Chłopak otworzył przede mną drzwi, a moje serce wraz z przekroczeniem progu
mocniej zadudniło. Nie wiedziałam jeszcze, co to za niespodzianka, ale czułam,
że wyjątkowo mi się spodoba.
Już w przedpokoju
rzuciła się na nas Konan. Bez mrugnięcia okiem wychwyciła zmianę, jaka w nas
zaszła, i już widziałam, jak zaciera z zaciekawienia ręce. Byłam pewna, że będę
musiała jej wszystko wyśpiewać, no i przede wszystkim wyjawić, czy Madara
rzeczywiście ma małego penisa. Już nie mogłam się doczekać, aż jej powiem, że
jej zjarana główka mocno się pomyliła, bowiem małym to na pewno bym go nie
określiła.

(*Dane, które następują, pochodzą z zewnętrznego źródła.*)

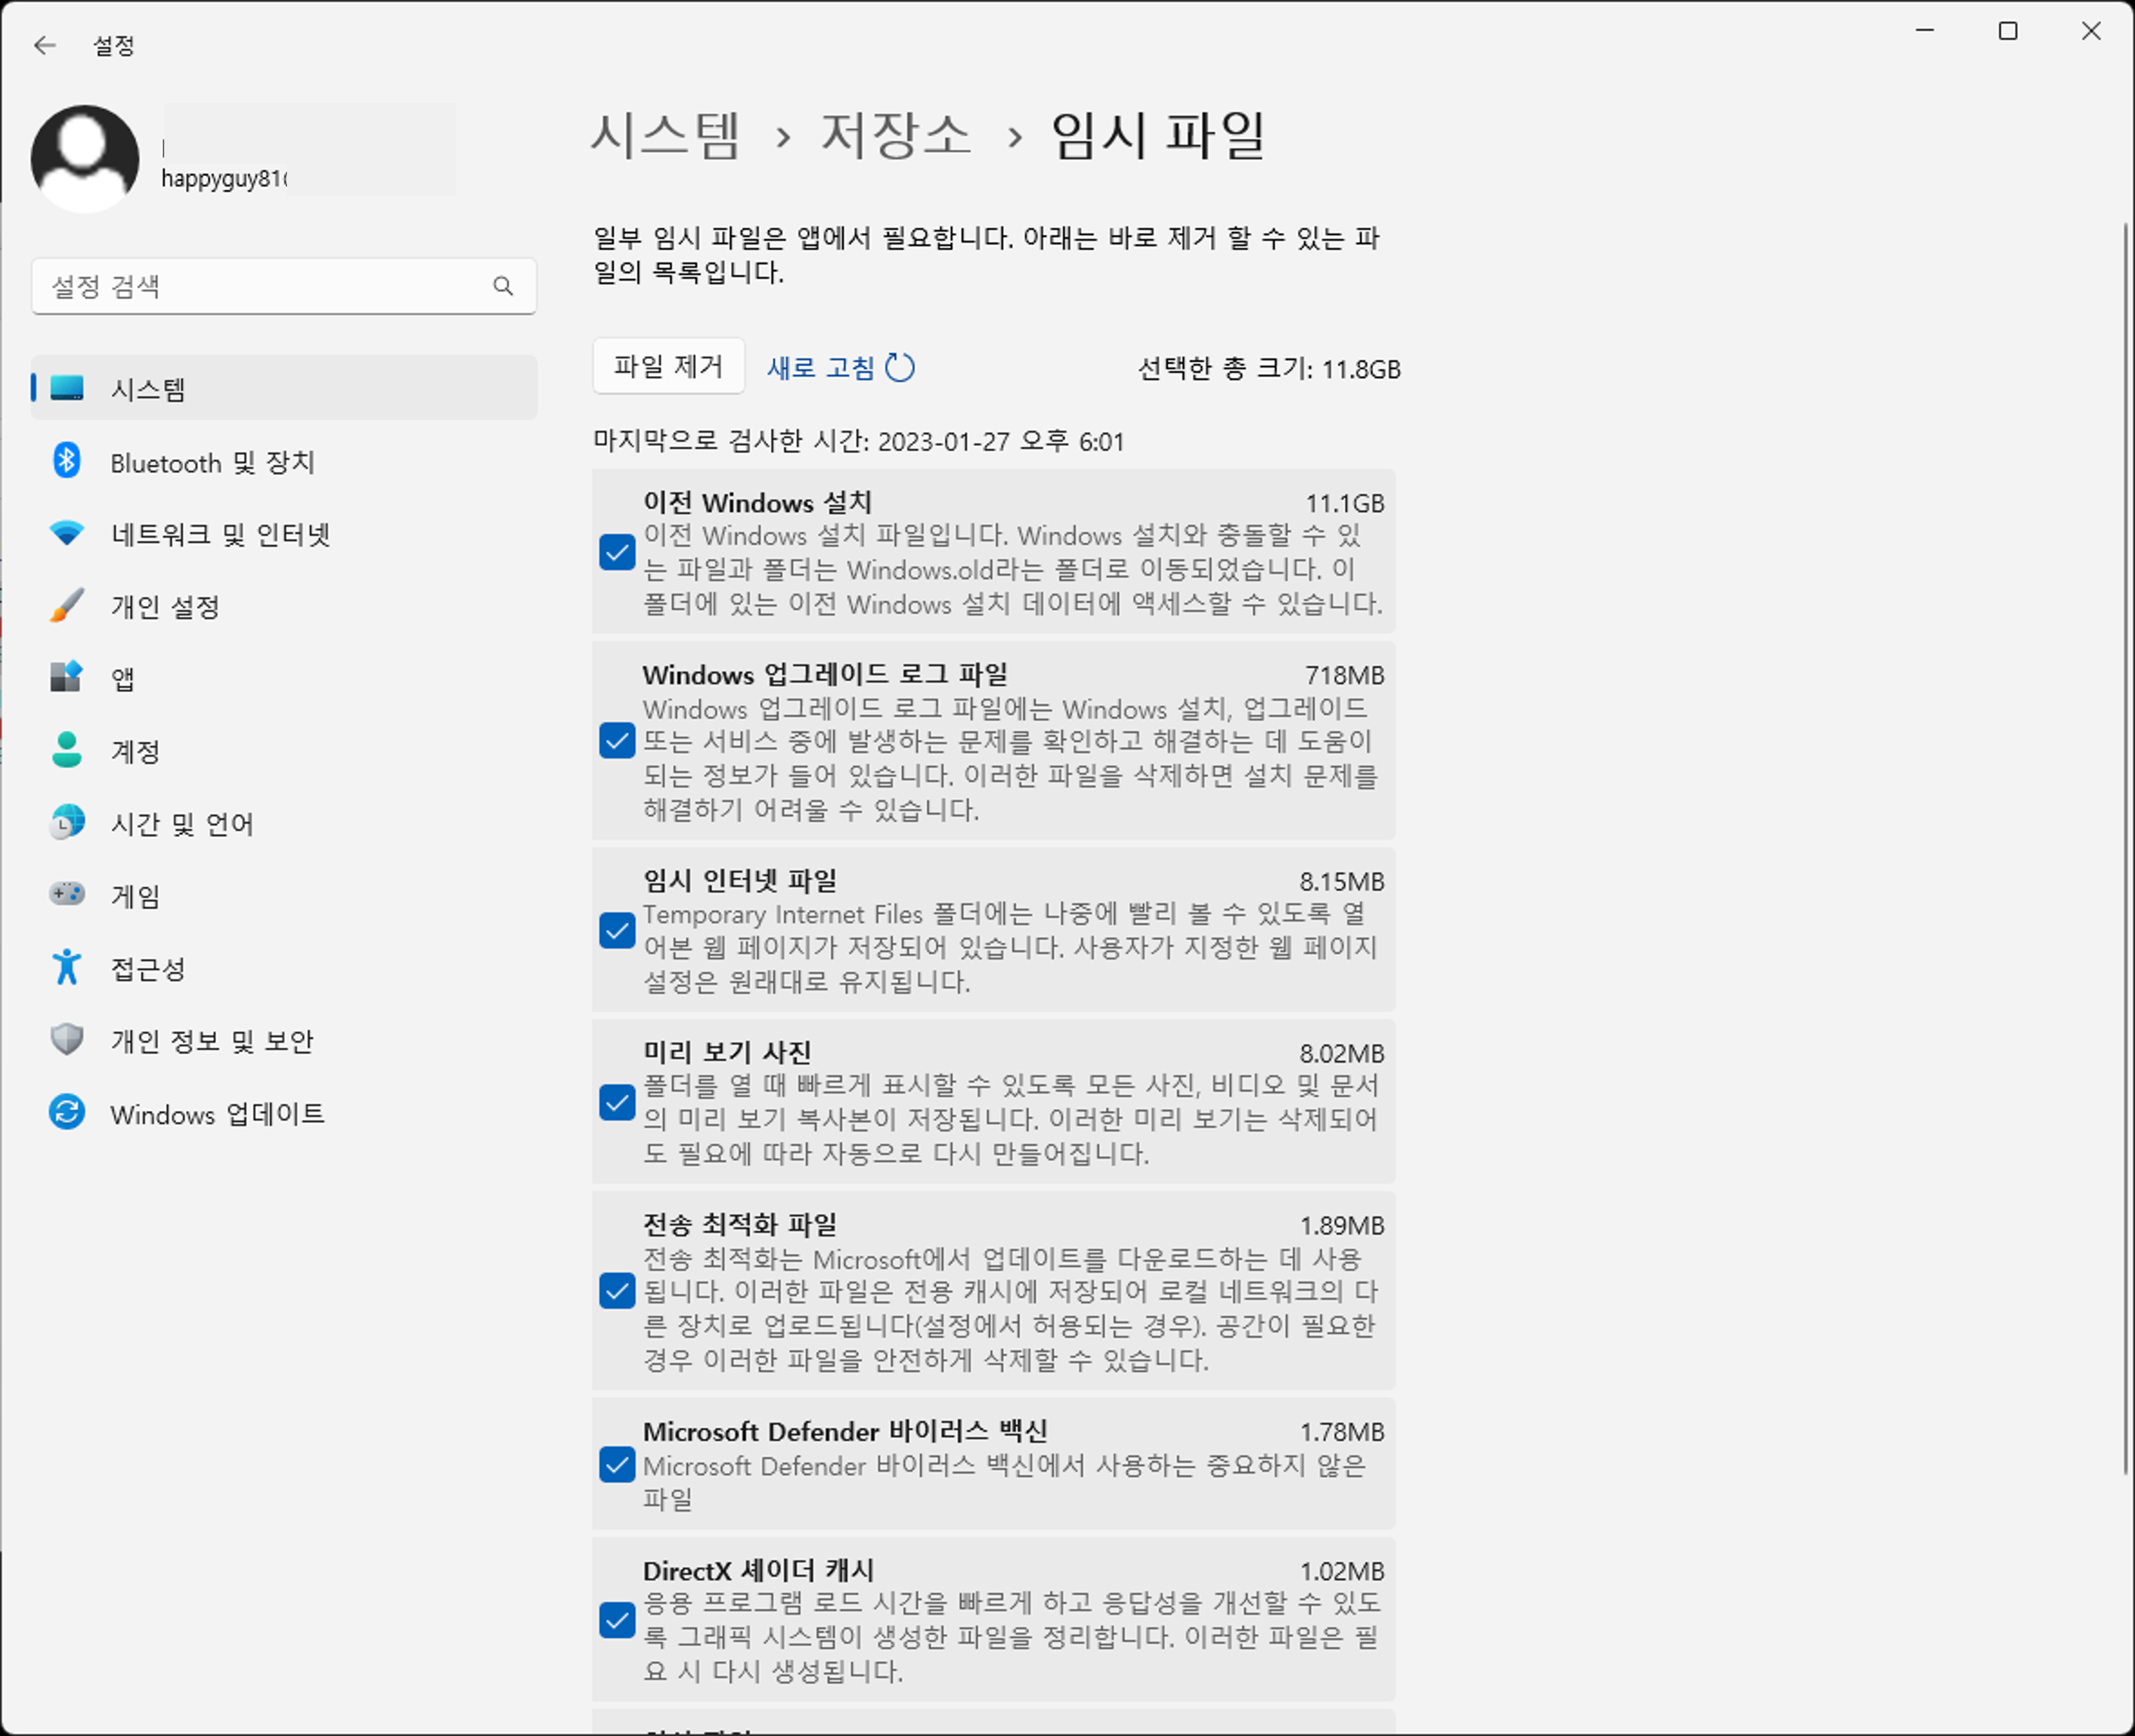The image size is (2135, 1736).
Task: Click the Bluetooth 및 장치 icon in sidebar
Action: [x=67, y=461]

Niemniej w tym momencie Tenshi musiała zacisnąć usta i wykazać
cierpliwość, co nie zmienia faktu, że cała chodziła z podekscytowania.
Pain natomiast
przywitał nas suchym: „Auto całe?”, co i tak w jego wypadku było całkiem
sympatycznym powitaniem. Zawsze mógł machnąć do nas z salonu, sącząc zimne
piwko.
Razem z Madarą
wnieśliśmy nasze rzeczy do sypialni chłopaka i nim z niej wyszliśmy, zdążyliśmy
obdarzyć się gorącym pocałunkiem, od którego serce znów zaczęło szybciej
tłoczyć krew. Dopiero gdy chwilę odsapnęłam, tłumacząc się koniecznością
znalezienia w torbie ładowarki i podpięcia telefonu, wyszłam z pokoju i
wkroczyłam do salonu.
To, co zobaczyłam,
odebrało mi mowę. Z niedowierzaniem wpatrywałam się w nowiusieńką, szarą
kanapę, a na moich ustach z każdą chwilą pojawiał się coraz większy uśmiech.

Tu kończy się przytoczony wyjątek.